Speaking at a virtual conference hosted by Deutsche Bank, JPMorgan CEO Jamie Dimon said he believed the unemployment level in the US would remain in double digits but that by the end of the year it would fall to 10%. According to Dimon, there are signs that the economy is beginning to recover and that the rebound would be rather fast. He cited both the US government’s stimulus package and the strength of the American consumer as primary reasons why he feels upbeat about the country’s economic prospects for the second half of the year.

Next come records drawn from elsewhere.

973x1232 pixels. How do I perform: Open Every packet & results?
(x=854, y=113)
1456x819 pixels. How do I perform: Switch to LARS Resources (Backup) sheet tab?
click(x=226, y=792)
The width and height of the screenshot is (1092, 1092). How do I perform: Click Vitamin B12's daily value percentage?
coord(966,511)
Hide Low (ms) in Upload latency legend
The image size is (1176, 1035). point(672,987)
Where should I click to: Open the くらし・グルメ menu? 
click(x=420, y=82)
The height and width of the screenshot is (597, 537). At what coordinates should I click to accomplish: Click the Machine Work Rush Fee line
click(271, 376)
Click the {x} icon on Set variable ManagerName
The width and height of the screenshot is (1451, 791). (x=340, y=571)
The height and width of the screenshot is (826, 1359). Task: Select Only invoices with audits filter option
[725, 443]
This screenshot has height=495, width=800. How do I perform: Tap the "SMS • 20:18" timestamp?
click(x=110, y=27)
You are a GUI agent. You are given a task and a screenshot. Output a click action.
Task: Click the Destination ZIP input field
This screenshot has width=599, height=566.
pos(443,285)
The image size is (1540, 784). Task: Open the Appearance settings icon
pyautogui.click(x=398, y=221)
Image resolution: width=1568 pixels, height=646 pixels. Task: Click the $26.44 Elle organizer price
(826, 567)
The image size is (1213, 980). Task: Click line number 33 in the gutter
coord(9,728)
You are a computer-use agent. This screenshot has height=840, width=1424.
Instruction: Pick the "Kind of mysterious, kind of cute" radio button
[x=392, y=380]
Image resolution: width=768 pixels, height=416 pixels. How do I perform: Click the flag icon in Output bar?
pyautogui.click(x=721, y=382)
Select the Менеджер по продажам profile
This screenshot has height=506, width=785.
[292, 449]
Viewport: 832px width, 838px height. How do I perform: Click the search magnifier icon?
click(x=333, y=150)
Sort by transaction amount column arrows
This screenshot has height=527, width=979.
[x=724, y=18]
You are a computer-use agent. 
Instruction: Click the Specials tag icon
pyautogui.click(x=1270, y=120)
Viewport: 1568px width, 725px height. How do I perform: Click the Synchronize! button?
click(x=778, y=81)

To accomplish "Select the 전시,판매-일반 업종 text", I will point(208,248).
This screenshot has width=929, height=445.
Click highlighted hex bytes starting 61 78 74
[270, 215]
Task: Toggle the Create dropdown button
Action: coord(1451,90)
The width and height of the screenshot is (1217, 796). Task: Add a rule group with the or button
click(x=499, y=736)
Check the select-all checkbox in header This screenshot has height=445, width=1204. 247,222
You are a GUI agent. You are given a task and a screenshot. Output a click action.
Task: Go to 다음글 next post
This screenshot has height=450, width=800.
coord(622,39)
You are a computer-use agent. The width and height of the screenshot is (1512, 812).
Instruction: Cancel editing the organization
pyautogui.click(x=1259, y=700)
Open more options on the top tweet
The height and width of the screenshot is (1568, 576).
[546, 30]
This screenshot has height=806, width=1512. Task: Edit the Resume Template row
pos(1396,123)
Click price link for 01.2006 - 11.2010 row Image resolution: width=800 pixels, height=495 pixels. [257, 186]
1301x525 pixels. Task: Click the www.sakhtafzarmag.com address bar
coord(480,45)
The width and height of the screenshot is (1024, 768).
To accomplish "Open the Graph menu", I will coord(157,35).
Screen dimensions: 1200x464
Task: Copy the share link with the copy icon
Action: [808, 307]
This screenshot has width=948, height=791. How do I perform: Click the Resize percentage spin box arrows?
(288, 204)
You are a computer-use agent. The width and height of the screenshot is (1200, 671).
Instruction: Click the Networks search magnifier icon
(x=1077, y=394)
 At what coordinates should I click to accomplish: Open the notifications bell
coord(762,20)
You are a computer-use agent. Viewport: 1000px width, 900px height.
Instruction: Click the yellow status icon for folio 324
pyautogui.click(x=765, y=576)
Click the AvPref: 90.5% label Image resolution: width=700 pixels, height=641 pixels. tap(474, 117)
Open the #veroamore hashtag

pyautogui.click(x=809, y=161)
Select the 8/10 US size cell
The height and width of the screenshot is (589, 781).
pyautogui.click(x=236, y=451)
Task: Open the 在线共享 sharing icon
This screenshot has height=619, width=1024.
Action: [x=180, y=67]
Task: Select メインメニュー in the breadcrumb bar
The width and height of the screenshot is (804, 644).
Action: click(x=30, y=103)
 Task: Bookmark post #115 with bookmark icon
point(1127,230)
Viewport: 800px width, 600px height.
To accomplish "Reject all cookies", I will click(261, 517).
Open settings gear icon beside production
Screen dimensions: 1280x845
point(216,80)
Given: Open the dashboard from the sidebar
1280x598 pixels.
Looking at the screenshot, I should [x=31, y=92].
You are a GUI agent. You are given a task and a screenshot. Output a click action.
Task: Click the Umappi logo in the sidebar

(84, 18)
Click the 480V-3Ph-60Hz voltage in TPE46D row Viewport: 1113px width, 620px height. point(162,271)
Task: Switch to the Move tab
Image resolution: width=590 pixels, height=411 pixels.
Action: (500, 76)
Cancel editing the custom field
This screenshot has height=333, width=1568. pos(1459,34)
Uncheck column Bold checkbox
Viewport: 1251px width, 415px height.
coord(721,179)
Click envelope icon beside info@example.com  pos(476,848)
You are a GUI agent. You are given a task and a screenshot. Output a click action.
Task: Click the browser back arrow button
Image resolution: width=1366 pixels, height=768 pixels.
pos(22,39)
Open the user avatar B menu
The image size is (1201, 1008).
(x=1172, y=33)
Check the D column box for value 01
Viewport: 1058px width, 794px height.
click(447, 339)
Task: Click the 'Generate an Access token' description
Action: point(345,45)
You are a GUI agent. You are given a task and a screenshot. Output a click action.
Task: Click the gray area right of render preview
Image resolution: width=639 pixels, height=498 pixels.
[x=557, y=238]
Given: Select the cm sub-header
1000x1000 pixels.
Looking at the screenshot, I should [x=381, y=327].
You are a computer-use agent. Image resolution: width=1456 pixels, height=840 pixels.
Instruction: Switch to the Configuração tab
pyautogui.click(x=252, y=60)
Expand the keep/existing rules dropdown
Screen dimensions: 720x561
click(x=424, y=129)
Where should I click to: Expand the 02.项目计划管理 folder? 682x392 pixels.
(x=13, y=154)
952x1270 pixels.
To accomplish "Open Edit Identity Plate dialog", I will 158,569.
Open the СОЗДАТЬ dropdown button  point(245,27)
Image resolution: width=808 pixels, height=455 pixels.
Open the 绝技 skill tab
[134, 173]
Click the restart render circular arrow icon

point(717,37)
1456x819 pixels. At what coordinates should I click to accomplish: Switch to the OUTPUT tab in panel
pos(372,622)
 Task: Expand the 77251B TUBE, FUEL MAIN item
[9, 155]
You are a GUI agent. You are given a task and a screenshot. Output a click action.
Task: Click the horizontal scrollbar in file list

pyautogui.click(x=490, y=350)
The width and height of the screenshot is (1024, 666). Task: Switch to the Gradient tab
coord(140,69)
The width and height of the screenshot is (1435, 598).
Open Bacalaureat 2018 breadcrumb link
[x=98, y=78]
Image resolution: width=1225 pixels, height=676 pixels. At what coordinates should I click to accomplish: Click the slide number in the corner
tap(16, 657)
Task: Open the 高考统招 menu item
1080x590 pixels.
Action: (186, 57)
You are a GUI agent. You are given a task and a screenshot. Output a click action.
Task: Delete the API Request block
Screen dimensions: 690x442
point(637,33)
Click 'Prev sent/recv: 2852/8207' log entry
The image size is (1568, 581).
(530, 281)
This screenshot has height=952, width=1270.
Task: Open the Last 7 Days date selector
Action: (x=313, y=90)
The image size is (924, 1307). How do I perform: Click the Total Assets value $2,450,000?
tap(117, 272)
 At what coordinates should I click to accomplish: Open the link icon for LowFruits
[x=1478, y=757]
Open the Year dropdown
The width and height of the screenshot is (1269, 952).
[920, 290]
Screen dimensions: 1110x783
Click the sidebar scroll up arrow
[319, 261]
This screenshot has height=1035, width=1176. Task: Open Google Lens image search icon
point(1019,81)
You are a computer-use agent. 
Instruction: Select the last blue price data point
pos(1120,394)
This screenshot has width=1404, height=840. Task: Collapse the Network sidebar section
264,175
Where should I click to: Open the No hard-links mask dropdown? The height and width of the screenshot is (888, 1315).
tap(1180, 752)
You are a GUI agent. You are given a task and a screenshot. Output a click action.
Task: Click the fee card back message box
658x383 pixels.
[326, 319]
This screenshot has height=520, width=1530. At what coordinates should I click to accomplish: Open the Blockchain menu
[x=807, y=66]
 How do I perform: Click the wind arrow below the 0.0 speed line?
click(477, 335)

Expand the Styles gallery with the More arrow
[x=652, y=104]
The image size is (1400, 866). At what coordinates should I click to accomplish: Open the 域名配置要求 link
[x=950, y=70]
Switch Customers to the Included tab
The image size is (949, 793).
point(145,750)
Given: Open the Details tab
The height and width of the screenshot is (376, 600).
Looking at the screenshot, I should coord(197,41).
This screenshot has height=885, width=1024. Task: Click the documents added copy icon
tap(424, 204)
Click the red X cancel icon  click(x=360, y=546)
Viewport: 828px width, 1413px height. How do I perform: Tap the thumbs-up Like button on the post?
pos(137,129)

James Dimon at the World Economic Forum, Photo by WEF

#3. Google outlines plan to get some employees back to the office

 

While Facebook and Twitter have recently made bold statements on how they plan to go about facilitating most of their employees to work remotely on a more permanent basis, Google has decided to buck the trend and approach the issue from another perspective. Its main focus is on how to gradually return people to the office while still offer some level of flexibility. Sundar Pichai, the tech giant’s CEO has outlined the company’s plans to start the process of returning to some level of normalcy come July and gradually return about a third of their employees by September. Google has previously become known for its iconic office complexes which had long served as a symbol of what makes work in the tech sector distinct from more traditional jobs.

Photo by Paweł Czerwiński on Unsplash

#4. As remote work becomes more prevalent, ILO warns not everyone can take advantage of it

 

According to the International Labour Organization, COVID-19 has accelerated the future of work while nudged remote work towards becoming the new norm. That said, Susan Hayter, the ILO’s Senior Technical Adviser is cautious about claims that coronavirus will lead to an end of “The Office”. In high-income countries, only 27% of workers are able to work remotely while the office will continue to play a social role in people’s working lives regardless of the newly found flexibility. However, when it comes to the developing countries, the focus is on securing a decent income rather than remote work as 1.6 billion people working in the so-called informal economy saw their earnings drop by an average of 60% in the first month of the crisis. To that end, and in the face of a dramatic economic downturn as well as surging unemployment figures, Hayter calls on companies to embrace new job-sharing schemes that would allow for both flexibility and saving jobs. This might lead to shorter workweek or work-sharing arrangements to avoid furloughs in lean times, but it would bring more stability and security.

Photo by Remy Ludo Gieling on Unsplash

#5. The EU Commission proposes recovery package of €750 billion

 

The European Commission proposed this week a €750 billion package of grants and loans to aid the EU’s recovery from COVID-19. The Commission’s president Ursula von der Leyen told the European Parliament that none of the challenges posed by the pandemic can be fixed by any single country alone and claimed that the programme could “kick-start our economy and ensure Europe bounces forward”. The €750bn recovery fund will be complemented by the €1.1 trillion EU budget for 2021-27 and the initial rescue package of €540bn which would bring the total amount to €2.4 trillion, said the Commission president.